====== SOURCE INFORMATION ======

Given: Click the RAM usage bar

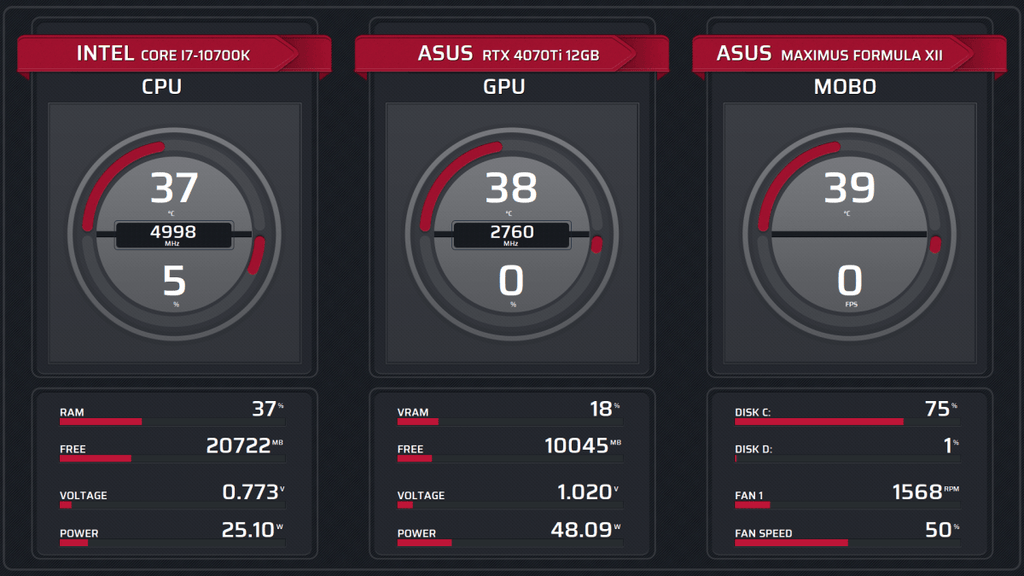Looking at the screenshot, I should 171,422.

======
====== SOURCE INFORMATION ======

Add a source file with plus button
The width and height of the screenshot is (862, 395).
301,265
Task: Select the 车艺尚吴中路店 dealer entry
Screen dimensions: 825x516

======

DESCRIPTION OF THE TASK: Your answer should be the lines above, from the line containing "Task: Select the 车艺尚吴中路店 dealer entry" up to and including the line containing "Screen dimensions: 825x516", reproduced exactly and with nothing else.

COMPLETED EXERCISE:
Task: Select the 车艺尚吴中路店 dealer entry
Screen dimensions: 825x516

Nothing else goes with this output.